** Records for locating described items **
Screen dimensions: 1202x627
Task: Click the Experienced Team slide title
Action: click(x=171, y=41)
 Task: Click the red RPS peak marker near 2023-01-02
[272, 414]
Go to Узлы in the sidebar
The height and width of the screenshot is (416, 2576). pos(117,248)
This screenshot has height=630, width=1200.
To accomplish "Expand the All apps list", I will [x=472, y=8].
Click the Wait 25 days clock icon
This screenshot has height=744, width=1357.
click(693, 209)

---

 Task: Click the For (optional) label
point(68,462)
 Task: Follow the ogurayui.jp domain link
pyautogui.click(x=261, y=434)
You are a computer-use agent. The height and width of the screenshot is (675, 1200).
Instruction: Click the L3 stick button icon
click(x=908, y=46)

** Given exercise **
Can you copy the data above word for word, starting at the line that contains "Task: Follow the ogurayui.jp domain link" and stopping after the line that contains "click(x=908, y=46)"?

** Task output **
 Task: Follow the ogurayui.jp domain link
pyautogui.click(x=261, y=434)
You are a computer-use agent. The height and width of the screenshot is (675, 1200).
Instruction: Click the L3 stick button icon
click(x=908, y=46)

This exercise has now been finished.